--- Extracted entries Enclosed Below ---

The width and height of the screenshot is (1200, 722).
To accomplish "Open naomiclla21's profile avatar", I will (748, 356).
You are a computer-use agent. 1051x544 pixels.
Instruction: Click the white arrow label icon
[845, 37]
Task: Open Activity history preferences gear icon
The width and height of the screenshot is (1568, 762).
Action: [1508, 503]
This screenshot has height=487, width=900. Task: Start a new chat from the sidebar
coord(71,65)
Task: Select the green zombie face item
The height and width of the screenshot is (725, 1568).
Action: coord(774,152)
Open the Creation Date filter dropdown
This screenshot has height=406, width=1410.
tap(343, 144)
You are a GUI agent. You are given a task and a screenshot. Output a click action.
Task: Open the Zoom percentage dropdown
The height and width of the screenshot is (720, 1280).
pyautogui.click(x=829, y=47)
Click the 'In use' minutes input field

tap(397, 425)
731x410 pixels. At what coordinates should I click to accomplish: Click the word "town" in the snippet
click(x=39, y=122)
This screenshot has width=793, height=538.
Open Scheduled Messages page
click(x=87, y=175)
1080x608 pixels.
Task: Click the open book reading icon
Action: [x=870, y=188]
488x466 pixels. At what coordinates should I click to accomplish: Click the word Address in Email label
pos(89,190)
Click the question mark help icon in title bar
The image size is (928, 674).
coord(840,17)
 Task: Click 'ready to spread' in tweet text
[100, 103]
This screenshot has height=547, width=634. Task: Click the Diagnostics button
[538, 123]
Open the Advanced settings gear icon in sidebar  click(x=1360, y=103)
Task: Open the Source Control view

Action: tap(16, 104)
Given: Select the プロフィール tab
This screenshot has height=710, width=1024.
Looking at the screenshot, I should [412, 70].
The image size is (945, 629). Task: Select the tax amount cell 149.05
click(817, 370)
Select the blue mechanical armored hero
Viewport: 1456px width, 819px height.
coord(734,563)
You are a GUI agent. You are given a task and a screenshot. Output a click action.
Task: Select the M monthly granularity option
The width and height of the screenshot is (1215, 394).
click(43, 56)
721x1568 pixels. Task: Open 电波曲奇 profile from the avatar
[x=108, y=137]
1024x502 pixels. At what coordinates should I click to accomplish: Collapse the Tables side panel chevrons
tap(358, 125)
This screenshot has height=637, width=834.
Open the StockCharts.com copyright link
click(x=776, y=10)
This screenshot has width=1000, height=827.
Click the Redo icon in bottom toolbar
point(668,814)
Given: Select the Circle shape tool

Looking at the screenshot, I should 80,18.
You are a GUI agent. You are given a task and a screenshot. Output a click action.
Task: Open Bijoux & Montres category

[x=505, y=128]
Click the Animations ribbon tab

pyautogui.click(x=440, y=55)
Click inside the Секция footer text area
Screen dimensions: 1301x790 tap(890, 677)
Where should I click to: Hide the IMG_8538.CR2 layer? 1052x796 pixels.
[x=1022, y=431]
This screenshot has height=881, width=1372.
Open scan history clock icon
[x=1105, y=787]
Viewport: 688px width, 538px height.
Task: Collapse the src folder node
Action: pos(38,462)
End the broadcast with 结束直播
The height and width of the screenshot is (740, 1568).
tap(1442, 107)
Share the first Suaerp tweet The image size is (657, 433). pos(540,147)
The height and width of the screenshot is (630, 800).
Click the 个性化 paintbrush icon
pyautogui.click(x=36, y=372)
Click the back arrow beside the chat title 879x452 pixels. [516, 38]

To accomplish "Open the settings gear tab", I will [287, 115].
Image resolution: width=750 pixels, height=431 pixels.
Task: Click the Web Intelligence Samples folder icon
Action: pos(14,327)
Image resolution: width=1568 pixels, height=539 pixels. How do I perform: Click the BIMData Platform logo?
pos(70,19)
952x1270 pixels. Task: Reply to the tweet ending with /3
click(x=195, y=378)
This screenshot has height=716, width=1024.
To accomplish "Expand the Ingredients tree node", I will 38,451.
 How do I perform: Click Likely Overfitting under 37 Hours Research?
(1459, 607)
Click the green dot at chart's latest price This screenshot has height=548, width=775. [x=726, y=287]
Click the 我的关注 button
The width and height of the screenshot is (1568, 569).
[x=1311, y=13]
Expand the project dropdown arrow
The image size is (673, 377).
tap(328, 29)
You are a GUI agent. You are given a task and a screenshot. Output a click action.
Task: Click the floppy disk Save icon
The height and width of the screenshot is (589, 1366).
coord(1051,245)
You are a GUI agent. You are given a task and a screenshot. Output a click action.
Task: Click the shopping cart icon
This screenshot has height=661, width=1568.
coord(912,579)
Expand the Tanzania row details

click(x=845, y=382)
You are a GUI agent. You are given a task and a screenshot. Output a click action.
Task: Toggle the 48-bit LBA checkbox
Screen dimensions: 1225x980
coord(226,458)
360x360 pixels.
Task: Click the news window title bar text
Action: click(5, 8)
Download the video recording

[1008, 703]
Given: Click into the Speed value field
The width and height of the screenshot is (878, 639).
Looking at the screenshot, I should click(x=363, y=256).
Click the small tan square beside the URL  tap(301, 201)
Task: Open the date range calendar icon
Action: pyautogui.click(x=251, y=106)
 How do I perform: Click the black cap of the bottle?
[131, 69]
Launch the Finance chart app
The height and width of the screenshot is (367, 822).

--- End of Enclosed Extracted entries ---

● **Task prompt**
Starting at the line that contains "721x1568 pixels. Task: Open" and stopping after the line that contains "This screenshot has height=716, width=1024.", write out every line exactly as it appears above, and no other line.

● **Solution below**
721x1568 pixels. Task: Open 电波曲奇 profile from the avatar
[x=108, y=137]
1024x502 pixels. At what coordinates should I click to accomplish: Collapse the Tables side panel chevrons
tap(358, 125)
This screenshot has height=637, width=834.
Open the StockCharts.com copyright link
click(x=776, y=10)
This screenshot has width=1000, height=827.
Click the Redo icon in bottom toolbar
point(668,814)
Given: Select the Circle shape tool

Looking at the screenshot, I should 80,18.
You are a GUI agent. You are given a task and a screenshot. Output a click action.
Task: Open Bijoux & Montres category

[x=505, y=128]
Click the Animations ribbon tab

pyautogui.click(x=440, y=55)
Click inside the Секция footer text area
Screen dimensions: 1301x790 tap(890, 677)
Where should I click to: Hide the IMG_8538.CR2 layer? 1052x796 pixels.
[x=1022, y=431]
This screenshot has height=881, width=1372.
Open scan history clock icon
[x=1105, y=787]
Viewport: 688px width, 538px height.
Task: Collapse the src folder node
Action: pos(38,462)
End the broadcast with 结束直播
The height and width of the screenshot is (740, 1568).
tap(1442, 107)
Share the first Suaerp tweet The image size is (657, 433). pos(540,147)
The height and width of the screenshot is (630, 800).
Click the 个性化 paintbrush icon
pyautogui.click(x=36, y=372)
Click the back arrow beside the chat title 879x452 pixels. [516, 38]

To accomplish "Open the settings gear tab", I will [287, 115].
Image resolution: width=750 pixels, height=431 pixels.
Task: Click the Web Intelligence Samples folder icon
Action: pos(14,327)
Image resolution: width=1568 pixels, height=539 pixels. How do I perform: Click the BIMData Platform logo?
pos(70,19)
952x1270 pixels. Task: Reply to the tweet ending with /3
click(x=195, y=378)
This screenshot has height=716, width=1024.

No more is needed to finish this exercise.